- Theatrical release poster
- Kanji: 鬼太郎誕生 ゲゲゲの謎
- Revised Hepburn: Kitarō Tanjō: GeGeGe no Nazo
- Directed by: Gō Koga
- Screenplay by: Hiroyuki Yoshino
- Based on: GeGeGe no Kitarō by Shigeru Mizuki
- Produced by: Keisuke Naito
- Starring: Toshihiko Seki; Hidenobu Kiuchi; Atsumi Tanezaki; Yumiko Kobayashi; Toshio Furukawa; Miyuki Sawashiro; Umeka Shōji; Masako Nozawa;
- Cinematography: Tomoyuki Ishiyama
- Music by: Kenji Kawai
- Production company: Toei Animation
- Distributed by: Toei Company, Ltd.
- Release date: November 17, 2023;
- Running time: 104 minutes
- Country: Japan
- Language: Japanese

= Birth of Kitarō: The Mystery of GeGeGe =

2023 film by Gō Koga

Birth of Kitarō: The Mystery of GeGeGe (鬼太郎誕生 ゲゲゲの謎, Kitarō Tanjō: GeGeGe no Nazo) is a 2023 Japanese animated dark fantasy film, directed by Gō Koga and written by Hiroyuki Yoshino; the film is based on the GeGeGe no Kitarō manga series by Shigeru Mizuki. Produced by Toei Animation and distributed by Toei Company, Birth of Kitarō commemorates Mizuki's 100th birthday and is the fourth film in the franchise. It is a prequel to the 2018 anime series, which tells the story of Kitarō's birth, focusing on a salaryman named Mizuki (based on Shigeru Mizuki himself) and Kitarō's father. However, unlike the main series, it was made as a horror story aimed at adults.

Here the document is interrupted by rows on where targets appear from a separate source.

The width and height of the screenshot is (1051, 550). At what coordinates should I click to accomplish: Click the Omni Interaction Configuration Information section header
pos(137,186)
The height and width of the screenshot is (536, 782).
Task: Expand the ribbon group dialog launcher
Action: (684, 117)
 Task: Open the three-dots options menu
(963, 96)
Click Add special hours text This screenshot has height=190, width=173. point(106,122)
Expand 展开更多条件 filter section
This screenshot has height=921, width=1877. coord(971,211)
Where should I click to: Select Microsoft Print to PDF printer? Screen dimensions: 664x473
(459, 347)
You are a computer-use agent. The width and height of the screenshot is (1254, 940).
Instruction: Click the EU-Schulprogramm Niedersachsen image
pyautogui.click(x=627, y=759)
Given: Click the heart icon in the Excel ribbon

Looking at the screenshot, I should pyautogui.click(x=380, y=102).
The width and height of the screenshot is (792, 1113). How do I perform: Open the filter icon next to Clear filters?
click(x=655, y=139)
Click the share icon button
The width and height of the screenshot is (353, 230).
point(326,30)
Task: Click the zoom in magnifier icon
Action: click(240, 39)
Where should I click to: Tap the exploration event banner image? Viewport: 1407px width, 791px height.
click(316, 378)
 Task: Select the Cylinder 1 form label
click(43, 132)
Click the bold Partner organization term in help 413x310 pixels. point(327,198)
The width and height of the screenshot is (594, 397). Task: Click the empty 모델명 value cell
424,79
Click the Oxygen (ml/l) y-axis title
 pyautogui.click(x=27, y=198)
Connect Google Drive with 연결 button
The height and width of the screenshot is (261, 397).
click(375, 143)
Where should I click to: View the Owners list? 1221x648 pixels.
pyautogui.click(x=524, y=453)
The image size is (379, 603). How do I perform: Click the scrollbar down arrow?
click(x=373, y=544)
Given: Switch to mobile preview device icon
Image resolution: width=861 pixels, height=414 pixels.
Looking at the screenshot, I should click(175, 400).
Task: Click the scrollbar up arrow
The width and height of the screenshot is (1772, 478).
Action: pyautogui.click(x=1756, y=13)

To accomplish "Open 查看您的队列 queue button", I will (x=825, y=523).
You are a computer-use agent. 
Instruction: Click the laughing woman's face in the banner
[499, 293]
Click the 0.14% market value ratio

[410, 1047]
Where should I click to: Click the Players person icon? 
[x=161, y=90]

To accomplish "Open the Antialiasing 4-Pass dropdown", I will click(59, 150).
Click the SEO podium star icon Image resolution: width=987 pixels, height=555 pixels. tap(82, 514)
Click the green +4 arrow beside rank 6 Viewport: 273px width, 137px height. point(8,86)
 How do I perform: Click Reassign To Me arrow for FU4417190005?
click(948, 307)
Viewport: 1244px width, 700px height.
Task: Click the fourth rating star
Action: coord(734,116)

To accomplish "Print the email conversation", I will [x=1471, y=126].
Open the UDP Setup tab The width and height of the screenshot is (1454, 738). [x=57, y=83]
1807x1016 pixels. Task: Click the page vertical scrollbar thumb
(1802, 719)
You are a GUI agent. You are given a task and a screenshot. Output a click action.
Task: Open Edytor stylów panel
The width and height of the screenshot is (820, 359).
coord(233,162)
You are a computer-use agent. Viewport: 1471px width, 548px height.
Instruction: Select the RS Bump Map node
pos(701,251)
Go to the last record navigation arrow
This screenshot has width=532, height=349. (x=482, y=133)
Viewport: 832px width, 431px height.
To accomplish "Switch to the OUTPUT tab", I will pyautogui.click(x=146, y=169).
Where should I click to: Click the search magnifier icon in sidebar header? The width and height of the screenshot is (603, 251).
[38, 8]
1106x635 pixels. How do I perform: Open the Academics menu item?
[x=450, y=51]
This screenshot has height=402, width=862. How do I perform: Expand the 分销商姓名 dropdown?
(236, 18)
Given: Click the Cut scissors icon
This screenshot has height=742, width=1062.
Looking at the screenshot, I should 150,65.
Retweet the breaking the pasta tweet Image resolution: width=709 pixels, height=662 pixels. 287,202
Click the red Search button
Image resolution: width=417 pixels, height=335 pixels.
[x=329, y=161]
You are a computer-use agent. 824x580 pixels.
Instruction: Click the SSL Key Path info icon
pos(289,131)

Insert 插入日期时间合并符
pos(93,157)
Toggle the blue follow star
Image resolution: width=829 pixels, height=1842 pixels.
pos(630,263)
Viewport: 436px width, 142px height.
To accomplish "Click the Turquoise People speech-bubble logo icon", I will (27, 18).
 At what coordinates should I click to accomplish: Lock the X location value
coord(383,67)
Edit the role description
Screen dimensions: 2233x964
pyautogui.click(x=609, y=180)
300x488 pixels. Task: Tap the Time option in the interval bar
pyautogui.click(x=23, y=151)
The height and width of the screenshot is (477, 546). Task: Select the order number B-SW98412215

The film stars the voices of Toshihiko Seki, Hidenobu Kiuchi, Atsumi Tanezaki, Yumiko Kobayashi, and Toshio Furukawa, with Miyuki Sawashiro, Umeka Shōji, and Masako Nozawa reprising their roles from the 2018 anime series. Birth of Kitarō was released in Japan on November 17, 2023, and an uncut version, titled on October 4, 2024.

==Synopsis==
Set in the 1950s, a salaryman and war veteran named Mizuki visits a village that is the source of a mysterious medicine "M". He encounters a strange white haired man, the superstitious family that runs the village, and then a series of bizarre deaths.

==Voice cast==

| Character | Japanese voice cast |
|---|---|
| Kitarō's father / Gegerō / Medama-Oyaji | Toshihiko Seki (human form) Masako Nozawa (yōkai form) |
| Mizuki | Hidenobu Kiuchi |
| Kitarō | Miyuki Sawashiro |
| Neko Musume | Umeka Shōji |
| Nezumi Otoko | Toshio Furukawa |
| Sayo Ryūga | Atsumi Tanezaki |
| Tokiya | Yumiko Kobayashi |
| Tokisada Ryūga | Tetsu Shiratori |
| Tokima | Nobuo Tobita |
| Otome | Yoko Soumi |
| Hinoe | Yuko Minaguchi |
| Yamada | Masaya Matsukaze |
| Kenji Nagata | Akira Ishida |
| Kanako Nagata | Rie Kugimiya |
| Katsunori | Kazuhiro Yamaji |
| Kōzō | Kazuya Nakai |

==Production==
In March 2021, it was announced that Gegege no Kitaro manga series was to receive an anime film adaptation, and in November of that year, it was announced that Gō Koga was directing the film at Toei Animation, with Hiroyuki Yoshino providing the screenplay, Tōko Yatabe designing the characters, and music composed by Kenji Kawai. In September 2023, it was announced that Toshihiko Seki was cast as Kitarō's father and Hidenobu Kiuchi as Mizuki, with Atsumi Tanezaki, Yumiko Kobayashi, and Toshio Furukawa joining the ensemble cast, while Miyuki Sawashiro, Umeka Shōji, and Masako Nozawa were reprising their respective roles as Kitarō, Neko Musume and Medama-oyaji from the 2018 anime series.

==Release==
The film was released in theaters in Japan on November 17, 2023, and an uncut version, subtitled True Birth Edition on October 4, 2024, which featured re-edited contents and new dialogues. It was also released via Neofilms in theaters in Hong Kong on March 7, 2024, and is set to release in Malaysia and Indonesia.

==Reception==
===Box office===
The film opened at number 2 out of top 10 in the Japanese box office in its opening weekend, and dropped to number 4 in its second week, but rose to number 3 a week after.

The True Birth Edition debuted at number 3 in the box office in its opening weekend, and later dropped to number 5 in its second week.

===Accolades===
Birth of Kitarō: The Mystery of GeGeGe was nominated at the 47th Japan Academy Film Prize for "Best Animation Film" category. The film won the Animages Anime Grand Prix poll, with Mizuki and Kitarō's father taking first and second best character awards.